● Text block:

Wake Up America! - Insomnia Is a Good Thing
Posted by Andy on May 21st, 2007
Last night I awoke sometime in the wee hours suffering from the aftermath of a gas station frozen pizza that had likely been there since the Clinton administration. I’ll save the rest of the details, but while I was trying to get back to sleep, I was flipping through the channels and came across the replay of Meet the Press. Newt Gingrich was on with Sen. Chris Dodd (D CT) discussing the war on terror, focusing on Iraq.
I did not catch the entire exchange, but I was really quite amazed with Newt’s commentary on the broader war on terror and his ideas for actually winning it.
You can see the entire transcript here. I came into it on page two, and was awe struck with this exchange.
MR. GINGRICH: But notice, there are two things there. First of all, even if you accept that this is a civil war, people have won civil wars. I devoted three novels about winning the American Civil War. And the fact is, civil wars are hard. But we also—I just did a novel on Pearl Harbor and the Second World War. The Second World War was hard. Guadalcanal was hard. If we’d had today’s Congress during Guadalcanal, the number of people who had said beating the Japanese is too hard, let’s find a negotiated peace, would have been amazing.
SEN. DODD: I disagree with that.
MR. GINGRICH: But there’s a course—we are, we are in a worldwide war, and, and I’m going to use a word that seems to be unfashionable in Washington. We need to think about winning this worldwide war. We need to understand that every week that goes by there are more young people recruited into al-Qaeda and into, into the various Iranian terrorist organizations. We just saw a video of a 12-year-old in Pakistan beheading a man.
So let me start with this, because here’s what happened, and this is what, frankly, the Congress does to people. You have a freely elected democratic government in, in Colombia waging a campaign, but it’s, it’s a tough campaign. So the president of Colombia, democratically elected president, becomes persona non grata. Al Gore won’t even appear with him on the same stage because the tone of the government’s inappropriate, OK? So if we were to pull out of Iraq, and you suddenly had the chaos that Tim described, the next battle cry would be cut off the funding because the pro-American side would end up doing things that were “inappropriate.” And then you’d say well, if only somebody perfect were in charge with a perfect government.
Now, let me point out, this is a Democratic Congress, which has not passed a single one of Nancy Pelosi’s hundred day—hundred hour six items. Not a single one’s gone into law. It’s a Democratic Congress, which in its first four months has passed 26 bills, 12 of which are renaming federal buildings. And I think to set one standard for the Iraqi parliament and a totally lower standard for the American government after 225 years of practice is fundamentally flawed. Either we’re for our allies winning, we should do what it takes for our allies to win, we should actually be in the attitude of winning the war—which we did in less than four years in World War II—or we should recognize, after five and a half years from 9/11, we are, in fact, on a worldwide basis, slowly, gradually losing the fight against terrorism and the fight against dictatorship.

● Information shown:
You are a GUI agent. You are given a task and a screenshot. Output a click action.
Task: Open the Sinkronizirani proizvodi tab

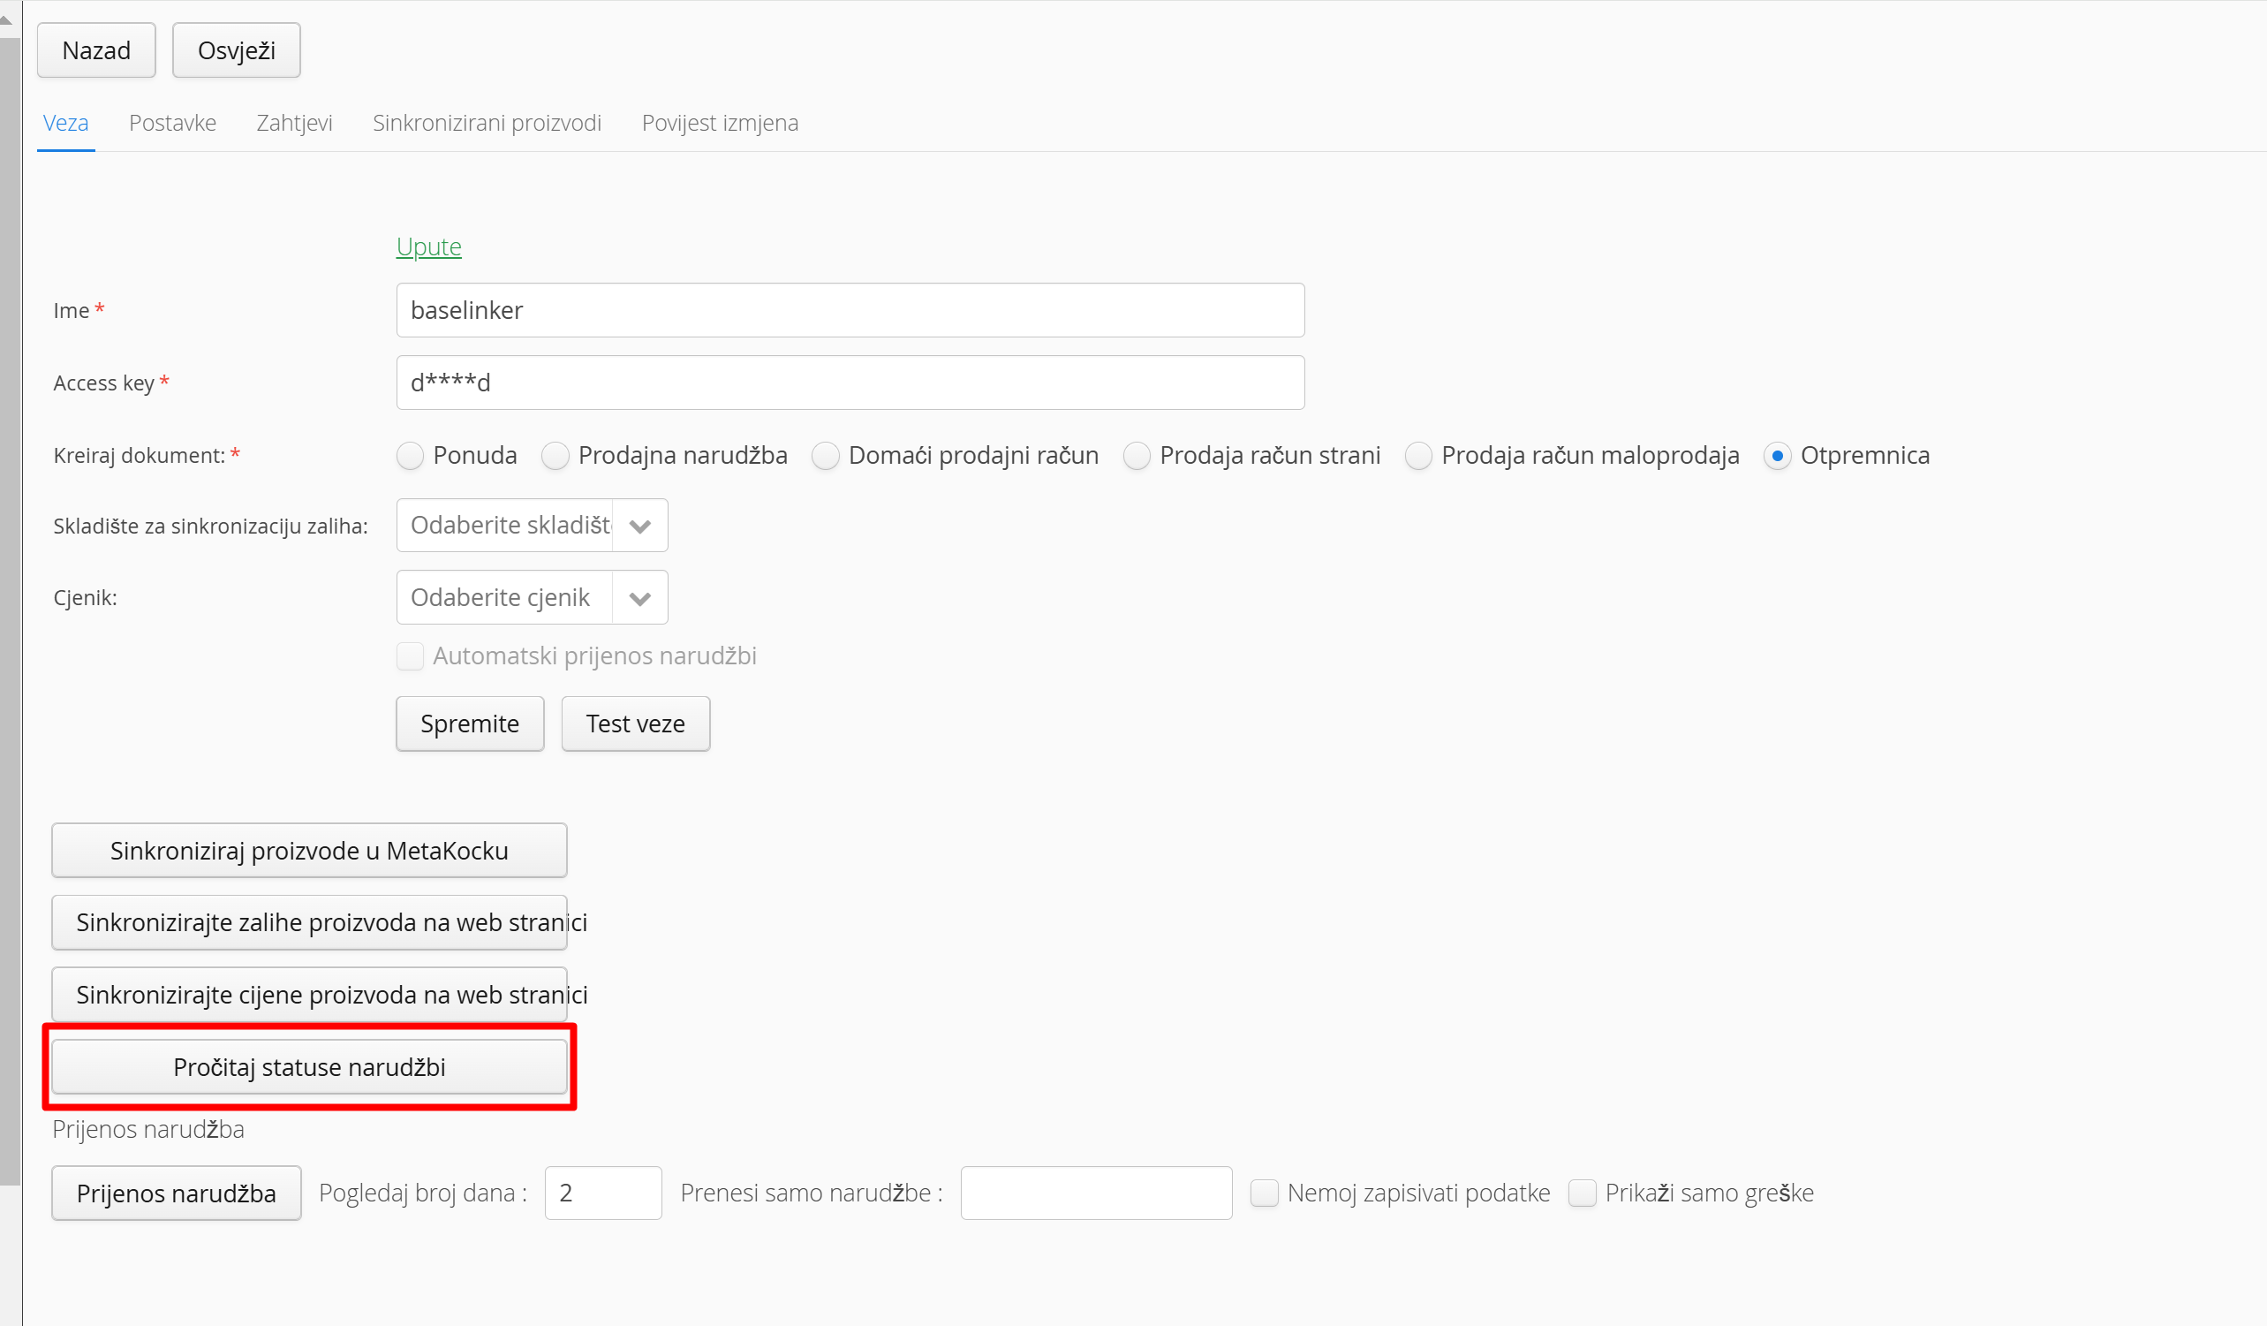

● What this task involves: Please continue the blog post about catching Newt Gingrich on Meet the Press during a sleepless night, starting right after its last sentence.

● Answer to this problem:
MR. RUSSERT: But specifically, how would you win the war in Iraq militarily?
And after Newt’s response to this, I wondered if some mysterious higher being made me crave a pizza last night and be too tired to go to a more proper location to buy one or get one delivered.
MR. GINGRICH: First of all, you, you would empower General Petraeus. You’d pass the supplemental immediately. You’d give him the money. Second, you would encourage the Iraqis to triple the size of their regular army. Third, you would, you would encourage the development of a, of a military tribunal system to lock people up the way Abraham Lincoln would’ve done it. Fourth, you would establish a nationwide ID card with biometrics so you can actually track everybody in the country. Fifth, you would make sure that the State Department actually staffed the embassy with people in favor of winning the war and you actually had your fully, fully equipped intelligence and economic development teams. Six, you would say to the Iranians, “If you don’t cut off everything you’re doing, we’ll begin to bring enormous pressure to bear with you,” if necessary, blockading the flow of gasoline into Iran, which has to import 40 percent of its gasoline because it only has one refinery in the entire country.
So I would take—I would lean forward and say to the world, “We are, by George, going to make sure that the allies of America and the forces of freedom win, and we are the most powerful nation in history, and we have more than enough assets to do this.” And we ought to do what it takes to win, not tolerate legislating defeat.
I think everyone should go plow through the rest of the debate/interview/whatever. Newt was really on fire. I finally dozed off again, but the stuff Newt said really needs to be heard. We really do have to treat this as a global war, not one confined to borders. We’re the only ones engaged who actually consider Iraq a standalone war.
Wake up America!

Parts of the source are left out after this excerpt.